This study aims to investigate the impact of Security Operations Center (SOC) onboarding in Operational Technology (OT) systems. The research seeks new insights into tailored OT SOC monitoring, contributing to a deeper understanding of integrating a SOC platform in industrial environments.
This paper presents findings from a longitudinal qualitative study examining the onboarding process between a SOC-as-a-Service (SOCaaS) provider and a Norwegian petroleum company, using observations and interviews. Data were collected from a Norwegian petroleum company and analyzed using Empirically Closed (EC) coding.
The study examines how industrial legacy systems, safety-critical operations, and cross-organizational collaboration shape SOC onboarding practices. It identifies key enablers, such as dedicated ticket triage, collaborative meetings and domain-specific knowledge sharing, as well as barriers, including limited trust between the SOCaaS provider and OT personnel and the need for standardized log-collection practices.

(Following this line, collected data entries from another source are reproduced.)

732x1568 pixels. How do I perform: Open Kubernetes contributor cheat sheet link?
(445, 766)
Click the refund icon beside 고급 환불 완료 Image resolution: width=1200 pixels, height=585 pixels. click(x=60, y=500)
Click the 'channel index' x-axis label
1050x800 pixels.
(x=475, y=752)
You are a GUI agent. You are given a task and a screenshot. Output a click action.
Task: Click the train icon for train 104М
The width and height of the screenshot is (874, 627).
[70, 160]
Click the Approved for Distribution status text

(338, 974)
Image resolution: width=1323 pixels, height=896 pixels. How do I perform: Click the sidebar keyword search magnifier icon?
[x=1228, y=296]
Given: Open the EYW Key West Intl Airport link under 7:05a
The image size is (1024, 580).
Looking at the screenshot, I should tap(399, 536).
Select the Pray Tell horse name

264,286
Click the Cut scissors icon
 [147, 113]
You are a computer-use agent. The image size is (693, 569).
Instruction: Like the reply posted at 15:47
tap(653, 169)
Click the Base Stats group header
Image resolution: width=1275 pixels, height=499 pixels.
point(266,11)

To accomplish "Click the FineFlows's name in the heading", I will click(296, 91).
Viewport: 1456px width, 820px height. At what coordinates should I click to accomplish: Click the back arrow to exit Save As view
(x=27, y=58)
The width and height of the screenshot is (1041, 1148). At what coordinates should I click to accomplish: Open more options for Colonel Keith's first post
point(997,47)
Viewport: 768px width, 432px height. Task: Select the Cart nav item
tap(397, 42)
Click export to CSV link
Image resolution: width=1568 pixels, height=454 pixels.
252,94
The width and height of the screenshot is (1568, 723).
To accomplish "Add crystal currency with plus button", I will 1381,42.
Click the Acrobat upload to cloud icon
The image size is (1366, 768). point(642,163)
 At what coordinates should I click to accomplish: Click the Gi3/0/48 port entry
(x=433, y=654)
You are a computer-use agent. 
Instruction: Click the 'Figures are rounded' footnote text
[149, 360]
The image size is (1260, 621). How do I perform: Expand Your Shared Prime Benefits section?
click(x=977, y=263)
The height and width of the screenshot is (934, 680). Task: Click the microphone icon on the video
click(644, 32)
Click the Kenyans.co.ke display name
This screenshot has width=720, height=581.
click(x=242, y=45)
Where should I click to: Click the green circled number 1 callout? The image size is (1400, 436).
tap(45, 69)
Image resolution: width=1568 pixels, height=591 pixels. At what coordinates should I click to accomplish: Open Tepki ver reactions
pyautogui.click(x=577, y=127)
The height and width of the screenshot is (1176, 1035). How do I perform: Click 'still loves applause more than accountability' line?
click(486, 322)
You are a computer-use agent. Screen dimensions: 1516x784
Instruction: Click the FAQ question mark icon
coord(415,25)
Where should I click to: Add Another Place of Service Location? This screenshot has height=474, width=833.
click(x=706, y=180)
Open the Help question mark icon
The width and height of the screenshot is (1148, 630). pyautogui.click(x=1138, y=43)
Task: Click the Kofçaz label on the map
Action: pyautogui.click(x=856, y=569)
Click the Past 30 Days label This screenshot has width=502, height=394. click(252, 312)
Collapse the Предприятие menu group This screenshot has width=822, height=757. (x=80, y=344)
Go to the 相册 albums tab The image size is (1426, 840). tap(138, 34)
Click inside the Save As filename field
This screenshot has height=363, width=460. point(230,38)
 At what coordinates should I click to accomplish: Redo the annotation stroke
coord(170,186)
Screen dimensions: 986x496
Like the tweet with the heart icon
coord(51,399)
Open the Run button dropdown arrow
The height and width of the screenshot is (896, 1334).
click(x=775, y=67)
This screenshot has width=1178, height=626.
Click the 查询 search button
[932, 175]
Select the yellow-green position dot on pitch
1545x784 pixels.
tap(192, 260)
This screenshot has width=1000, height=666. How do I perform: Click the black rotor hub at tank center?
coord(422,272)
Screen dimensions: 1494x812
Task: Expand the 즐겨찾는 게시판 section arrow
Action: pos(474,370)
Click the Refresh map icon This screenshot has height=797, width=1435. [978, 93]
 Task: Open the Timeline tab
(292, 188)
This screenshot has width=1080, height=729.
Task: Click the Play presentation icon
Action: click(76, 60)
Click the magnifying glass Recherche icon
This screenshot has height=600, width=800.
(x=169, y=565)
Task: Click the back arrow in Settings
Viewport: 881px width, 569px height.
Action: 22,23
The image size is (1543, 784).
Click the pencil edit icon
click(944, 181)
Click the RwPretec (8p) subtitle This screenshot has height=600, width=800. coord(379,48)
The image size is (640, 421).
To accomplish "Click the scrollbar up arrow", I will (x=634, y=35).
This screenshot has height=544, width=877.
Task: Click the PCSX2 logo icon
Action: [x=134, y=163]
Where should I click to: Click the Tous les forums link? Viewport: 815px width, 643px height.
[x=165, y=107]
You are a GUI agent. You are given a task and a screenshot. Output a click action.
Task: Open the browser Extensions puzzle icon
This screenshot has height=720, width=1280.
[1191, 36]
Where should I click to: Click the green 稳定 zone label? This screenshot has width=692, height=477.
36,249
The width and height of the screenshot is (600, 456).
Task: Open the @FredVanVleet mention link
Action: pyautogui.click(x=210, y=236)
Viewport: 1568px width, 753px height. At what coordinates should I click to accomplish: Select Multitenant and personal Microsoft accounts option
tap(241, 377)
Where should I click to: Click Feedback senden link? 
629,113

The paper proposes a revised onboarding framework tailored to ICS environments. This framework emphasizes system hardening, alert fine-tuning and stakeholder alignment to enhance SOC effectiveness and help SOCaaS providers better understand industrial customers’ needs. The findings offer practical guidance for both SOCaaS providers and industrial customers, addressing human and organizational challenges in cybersecurity practices, particularly in safety-critical sectors where operational continuity and trust are essential.